== Available records

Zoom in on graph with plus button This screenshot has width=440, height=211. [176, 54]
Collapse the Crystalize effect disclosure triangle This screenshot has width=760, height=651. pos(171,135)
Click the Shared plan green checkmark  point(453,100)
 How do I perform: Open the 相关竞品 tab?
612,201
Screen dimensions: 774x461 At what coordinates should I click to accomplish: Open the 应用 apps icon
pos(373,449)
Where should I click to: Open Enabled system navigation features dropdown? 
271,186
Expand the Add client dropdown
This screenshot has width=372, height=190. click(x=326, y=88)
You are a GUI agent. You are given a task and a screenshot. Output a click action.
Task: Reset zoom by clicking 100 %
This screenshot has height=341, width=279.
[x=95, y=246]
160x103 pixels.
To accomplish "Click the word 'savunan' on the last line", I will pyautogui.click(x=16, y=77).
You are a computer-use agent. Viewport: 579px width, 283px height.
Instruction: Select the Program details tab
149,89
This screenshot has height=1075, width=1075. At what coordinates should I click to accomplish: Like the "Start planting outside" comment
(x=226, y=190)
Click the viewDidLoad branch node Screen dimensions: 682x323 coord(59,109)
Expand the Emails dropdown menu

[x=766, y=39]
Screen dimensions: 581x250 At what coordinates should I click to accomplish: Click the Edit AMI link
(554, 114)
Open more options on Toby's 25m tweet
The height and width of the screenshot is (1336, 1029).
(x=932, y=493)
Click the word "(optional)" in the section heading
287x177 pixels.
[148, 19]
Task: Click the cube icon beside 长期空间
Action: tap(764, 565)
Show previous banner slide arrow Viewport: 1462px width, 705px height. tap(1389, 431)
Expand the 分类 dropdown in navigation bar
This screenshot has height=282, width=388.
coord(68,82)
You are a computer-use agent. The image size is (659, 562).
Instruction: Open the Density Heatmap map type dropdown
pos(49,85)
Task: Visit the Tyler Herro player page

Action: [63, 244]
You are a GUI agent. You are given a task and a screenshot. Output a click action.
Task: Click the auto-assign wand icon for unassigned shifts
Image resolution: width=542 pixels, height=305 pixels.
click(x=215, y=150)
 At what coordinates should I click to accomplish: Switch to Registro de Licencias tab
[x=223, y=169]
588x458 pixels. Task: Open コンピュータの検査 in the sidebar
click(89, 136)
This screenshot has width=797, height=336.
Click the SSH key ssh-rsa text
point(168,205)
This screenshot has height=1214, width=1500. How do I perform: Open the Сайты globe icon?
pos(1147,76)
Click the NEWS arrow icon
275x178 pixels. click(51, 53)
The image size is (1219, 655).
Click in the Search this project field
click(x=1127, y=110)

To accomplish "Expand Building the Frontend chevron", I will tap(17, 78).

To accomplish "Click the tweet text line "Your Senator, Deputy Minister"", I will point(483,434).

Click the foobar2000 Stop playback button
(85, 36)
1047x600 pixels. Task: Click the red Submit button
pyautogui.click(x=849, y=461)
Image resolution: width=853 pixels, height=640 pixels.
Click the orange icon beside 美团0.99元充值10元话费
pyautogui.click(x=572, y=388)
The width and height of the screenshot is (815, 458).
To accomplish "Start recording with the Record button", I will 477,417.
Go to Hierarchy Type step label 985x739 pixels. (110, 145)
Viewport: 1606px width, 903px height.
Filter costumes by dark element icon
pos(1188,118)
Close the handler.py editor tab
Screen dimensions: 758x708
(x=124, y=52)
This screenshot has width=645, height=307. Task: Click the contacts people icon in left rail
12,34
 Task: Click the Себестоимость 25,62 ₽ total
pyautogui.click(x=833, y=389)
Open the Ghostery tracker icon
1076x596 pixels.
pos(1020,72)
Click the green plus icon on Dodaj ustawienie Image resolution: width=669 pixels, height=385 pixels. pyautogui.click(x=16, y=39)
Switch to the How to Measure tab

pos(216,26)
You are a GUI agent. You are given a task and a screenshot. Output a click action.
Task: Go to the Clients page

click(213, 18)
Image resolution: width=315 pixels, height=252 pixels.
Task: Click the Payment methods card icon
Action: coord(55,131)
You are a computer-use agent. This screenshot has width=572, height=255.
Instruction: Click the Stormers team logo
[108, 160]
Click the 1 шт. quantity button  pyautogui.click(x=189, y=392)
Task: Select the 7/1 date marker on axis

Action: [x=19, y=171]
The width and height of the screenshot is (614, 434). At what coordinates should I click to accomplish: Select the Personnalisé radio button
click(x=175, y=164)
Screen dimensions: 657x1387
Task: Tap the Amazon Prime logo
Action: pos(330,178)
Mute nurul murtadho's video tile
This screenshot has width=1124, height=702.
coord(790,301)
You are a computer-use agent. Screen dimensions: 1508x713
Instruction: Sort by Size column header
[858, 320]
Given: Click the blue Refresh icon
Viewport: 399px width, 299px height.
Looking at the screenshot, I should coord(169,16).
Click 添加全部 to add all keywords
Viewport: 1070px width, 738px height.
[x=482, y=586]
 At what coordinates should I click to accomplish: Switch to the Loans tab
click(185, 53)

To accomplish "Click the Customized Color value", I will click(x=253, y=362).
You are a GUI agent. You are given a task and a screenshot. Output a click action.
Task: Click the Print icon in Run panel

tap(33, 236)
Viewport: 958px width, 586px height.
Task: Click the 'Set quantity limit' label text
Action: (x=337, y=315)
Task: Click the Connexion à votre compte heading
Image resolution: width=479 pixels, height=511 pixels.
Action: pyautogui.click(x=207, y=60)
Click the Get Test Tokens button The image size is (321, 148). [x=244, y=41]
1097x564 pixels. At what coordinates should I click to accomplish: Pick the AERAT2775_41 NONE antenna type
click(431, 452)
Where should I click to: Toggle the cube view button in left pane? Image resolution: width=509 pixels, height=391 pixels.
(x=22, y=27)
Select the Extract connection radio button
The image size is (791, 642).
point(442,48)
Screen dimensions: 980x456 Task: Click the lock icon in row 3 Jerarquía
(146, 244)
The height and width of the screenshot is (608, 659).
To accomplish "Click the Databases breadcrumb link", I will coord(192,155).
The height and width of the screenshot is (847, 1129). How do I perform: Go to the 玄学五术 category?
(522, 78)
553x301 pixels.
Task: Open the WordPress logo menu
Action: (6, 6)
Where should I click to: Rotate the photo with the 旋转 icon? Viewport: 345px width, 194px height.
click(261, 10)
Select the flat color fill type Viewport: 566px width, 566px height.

====

▶ **Exercise description**
Write out exactly, and only, each line from the one with "The height and width of the screenshot is (847, 1129)." down to the last line of the records above.

▶ **Expected answer**
The height and width of the screenshot is (847, 1129). How do I perform: Go to the 玄学五术 category?
(522, 78)
553x301 pixels.
Task: Open the WordPress logo menu
Action: (6, 6)
Where should I click to: Rotate the photo with the 旋转 icon? Viewport: 345px width, 194px height.
click(261, 10)
Select the flat color fill type Viewport: 566px width, 566px height.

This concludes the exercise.